Globant, a digitally native company specializing in technology, design and innovation, announced a strategic partnership with online learning platform Egg. Together, they launched the AI Talent Shift program to help enterprises adopt AI and upskill their workforce for future competitiveness.
Wellhub has announced that its Corporate Wellness Platform is now available on the SAP Store, integrating with the SAP Extension Suite. The partnership aims to deliver faster setup, automated payroll, smoother onboarding and enterprise-grade security.
More HR tech in the news
International SOS, a global leader in medical and security services, launched Critical Event Management capabilities within its platform. This move aims to help organizations safeguard employees with faster global response support.
Paylocity, a provider of cloud-based HR, finance and IT solutions, announced a five-year partnership with the New York Islanders and UBS Arena.

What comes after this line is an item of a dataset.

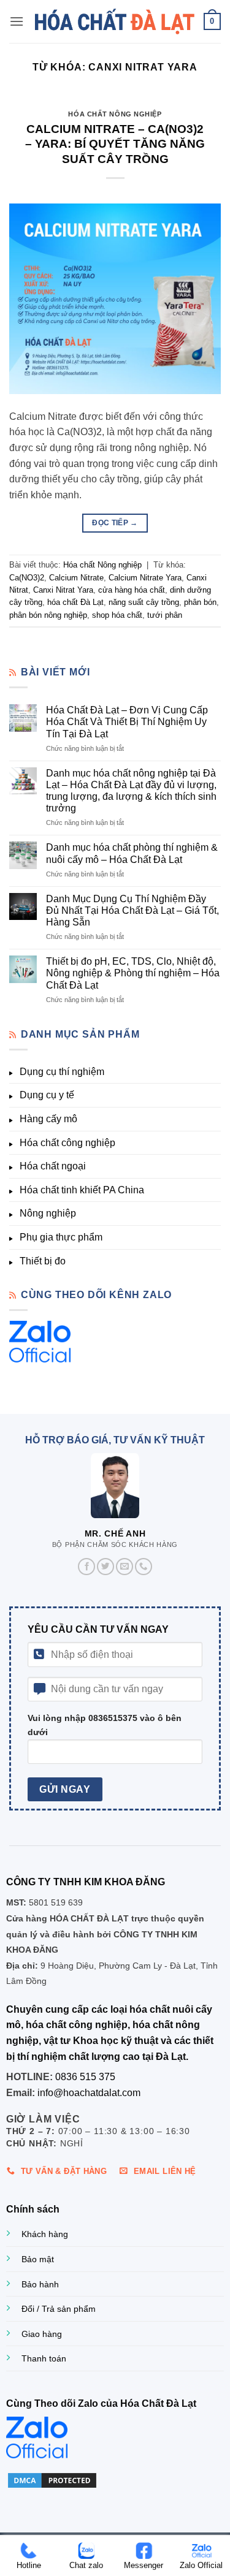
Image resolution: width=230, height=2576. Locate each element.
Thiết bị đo (43, 1261)
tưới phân (164, 615)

It is now the team’s Official HCM Partner to support operations both on and off the ice.
EY’s multi-year transformation, $1 billion investment in technology and talent and focus on quality have driven audit improvements, AI-powered insights and strong talent pipelines. This news is according to EY’s U.S. 2025 Audit Quality Report.
A new report from digital employee engagement solution Nexthink reveals poor digital employee experience costs global businesses 470,000 hours annually. This highlights digital friction as a significant, often-overlooked factor in the global productivity crisis.
Consulting firm Mercer launched Workforce Insights and Aida, AI-powered HR platforms delivering global benchmarks, dynamic analytics and tailored insights. Designed for HR leaders, these tools aim to enhance data-driven decisions and workforce strategies.